What is required :: Search the records below for "المحتويات (865, 919)". Return that line and all remaining lines exactly.

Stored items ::
-------
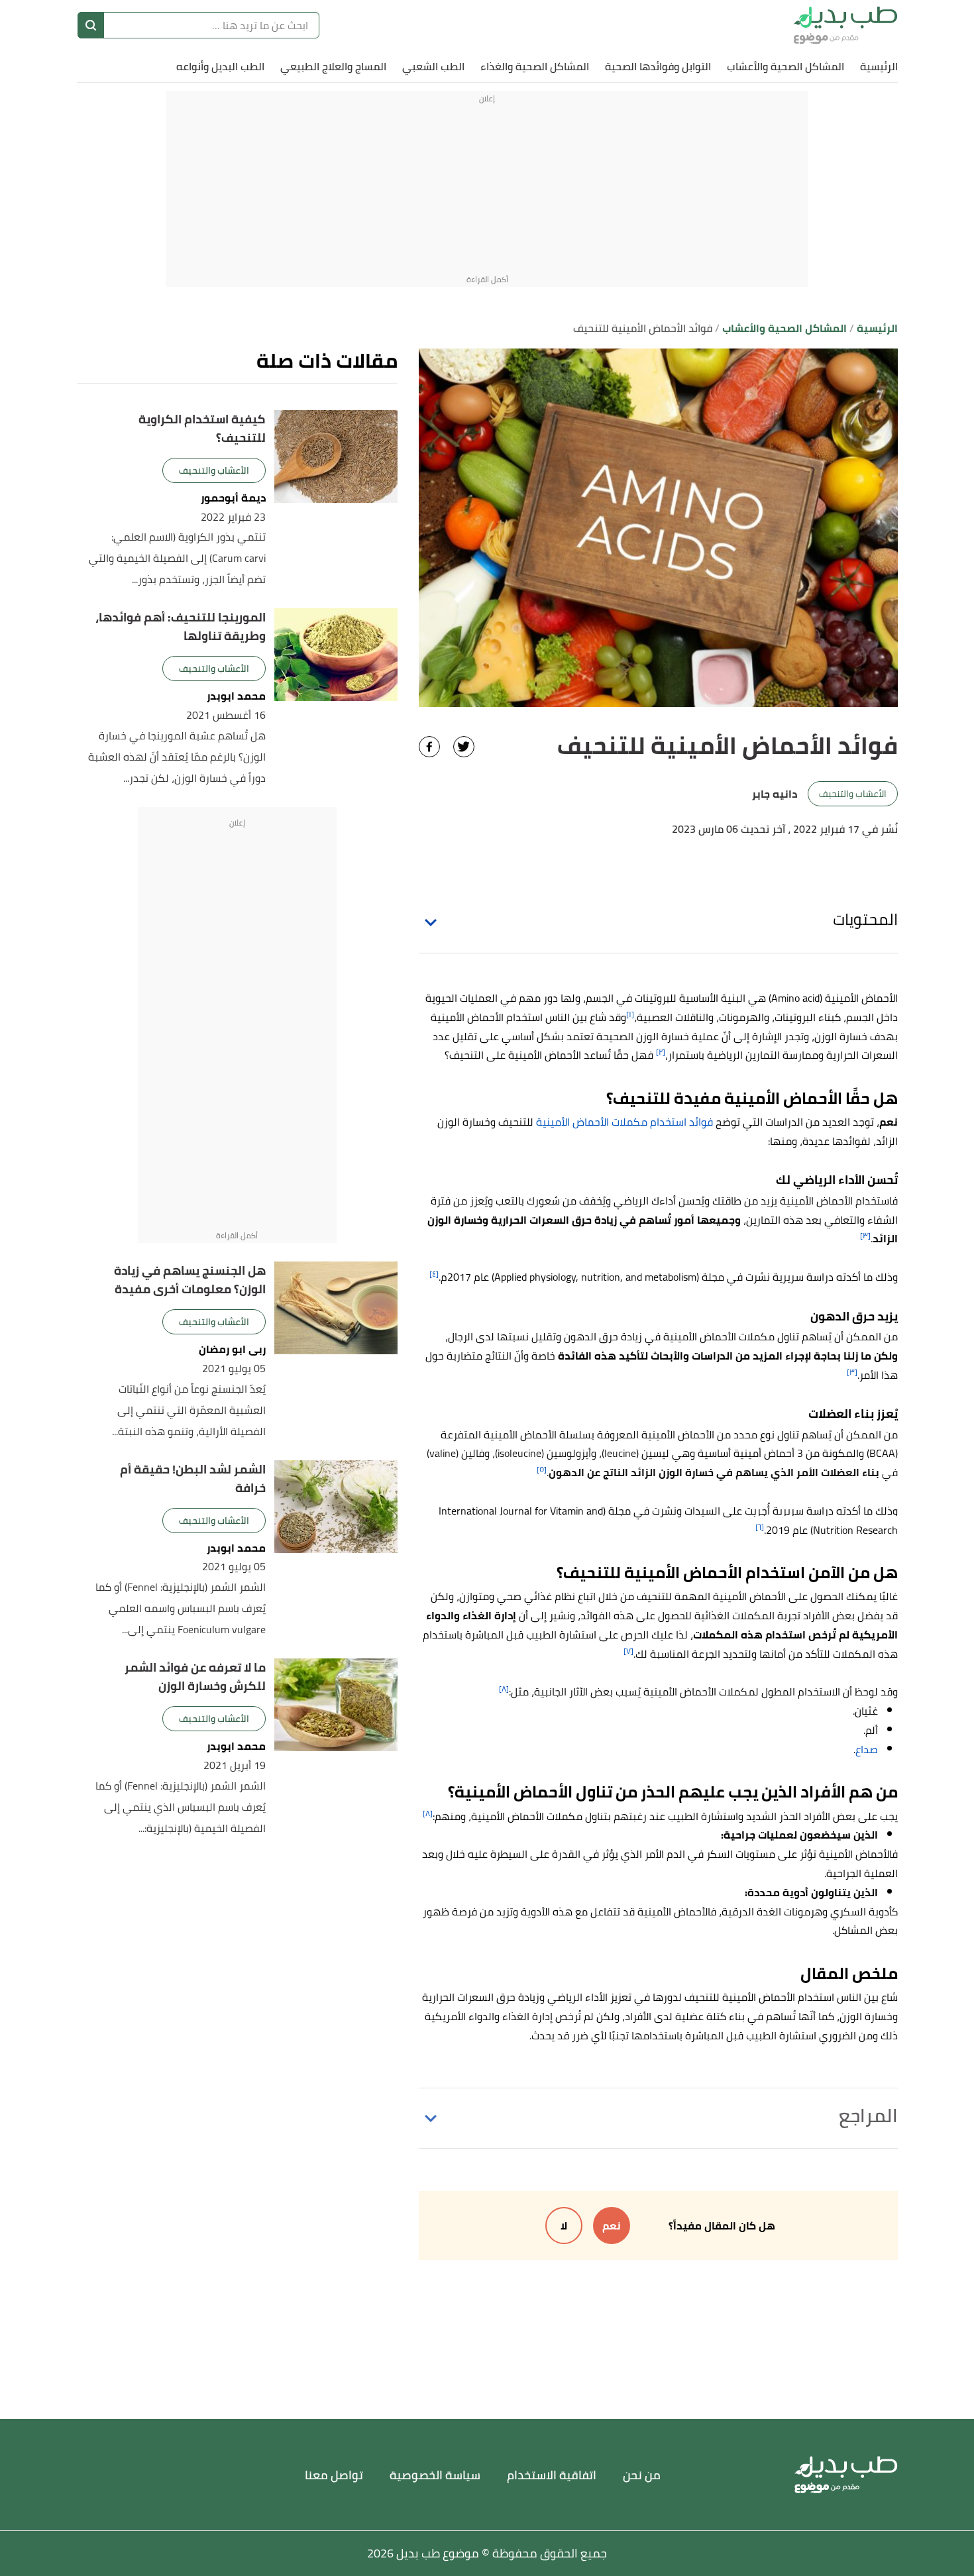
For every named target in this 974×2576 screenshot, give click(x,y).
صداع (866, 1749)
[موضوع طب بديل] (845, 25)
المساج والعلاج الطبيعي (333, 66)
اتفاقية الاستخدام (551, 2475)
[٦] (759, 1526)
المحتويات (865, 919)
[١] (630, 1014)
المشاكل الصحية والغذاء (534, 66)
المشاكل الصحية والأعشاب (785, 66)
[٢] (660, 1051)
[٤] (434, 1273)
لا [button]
-------
Response below ::
المحتويات (865, 919)
[١] (630, 1014)
المشاكل الصحية والغذاء (534, 66)
المشاكل الصحية والأعشاب (785, 66)
[٢] (660, 1051)
[٤] (434, 1273)
لا [button]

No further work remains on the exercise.